Resta il fatto che questi anni di Toronto sono stati talmente tanto importanti sotto ogni aspetto che bisognerebbe aprirci un blog a parte. Quello che ha significato il Canada per me personalmente è davvero indicibile, soprattutto per le difficoltà e gli infiniti insegnamenti.

Grazie a tutto questo ora però torno a casa con il malloppo, e non solo lavorativo. Ma io lo so quello che ho fatto, il mio percorso, la fatica e i sacrifici, attraverso i quali, parafrasando Annibale, mi sono sempre ripetuto “Aut inveniam viam aut faciam”: O troverò una strada o ne farò una io.

Per ora, pare che abbia funzionato.

“È il momento de mette i nastrini sulla coppa”

Stesso mittente, stesso topic, diverso risultato. 29 mesi più tardi.

Un po’ di sana promozione

Ma io lo so che volete sapere un po’ di più del viaggio in Egitto del Papa, lo so bene su.
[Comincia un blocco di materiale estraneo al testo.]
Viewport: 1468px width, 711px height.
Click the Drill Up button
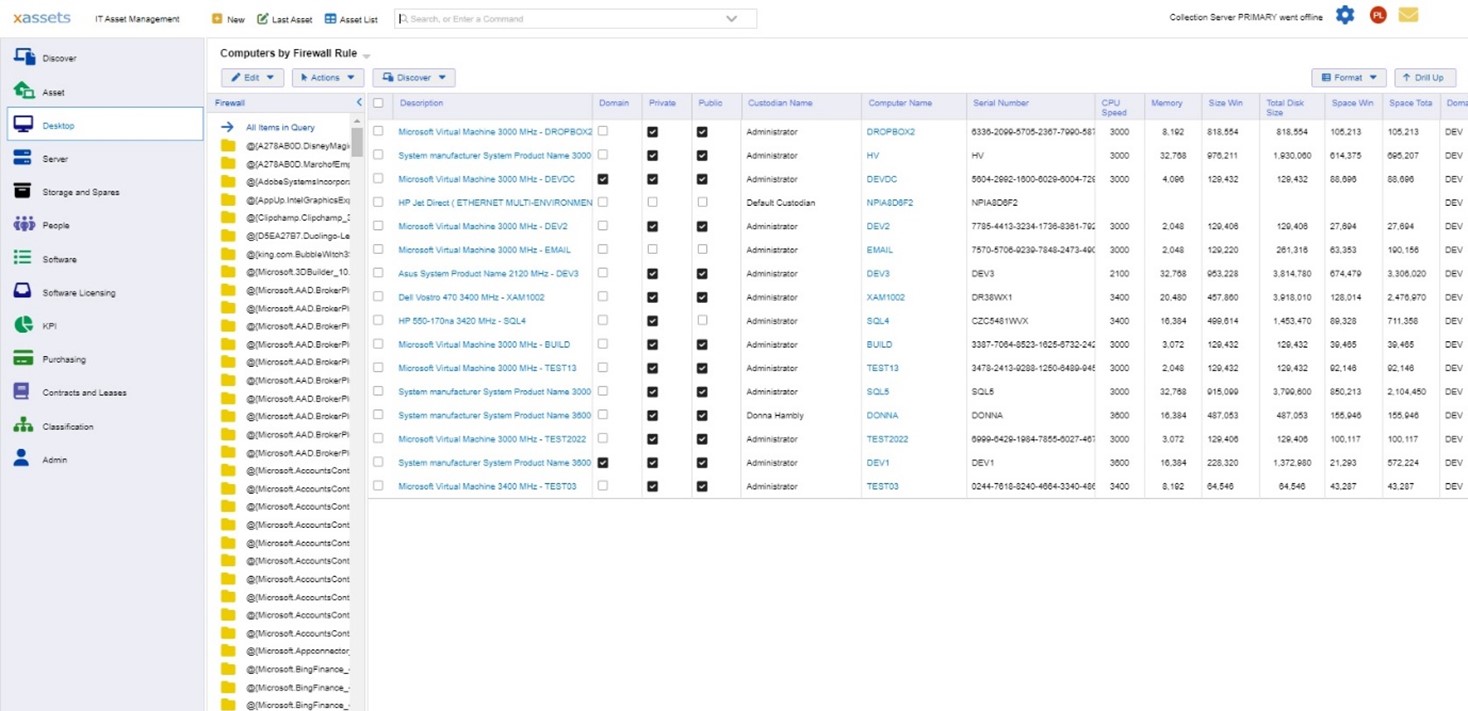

Così come vorreste capire perché i lacci delle scarpe nuove comprate da Aldo a fine marzo stanno sempre un po’ su. O magari penserete che uso sempre gli stessi pantaloni neri e invece sono due, uno di H&M e gli altri comprati a Torre Gaia da Amabel quando si chiamava ancora così. Oppure potreste dire se è giusto usare la camicia bacchettata (con le righine) in tv (no, non si dovrebbe fare), o asserire che mi sono tagliato i capelli fra i due episodi, e infine che ero un po’ “attappato”, sì ho il raffreddore ma qui d’altra parte sembra Natale.

Tutto questo, nel meraviglioso episodio di Pagine Vaticane che trovate qui sotto. E che dovete vedere per capire quanto scritto sopra.

Vai.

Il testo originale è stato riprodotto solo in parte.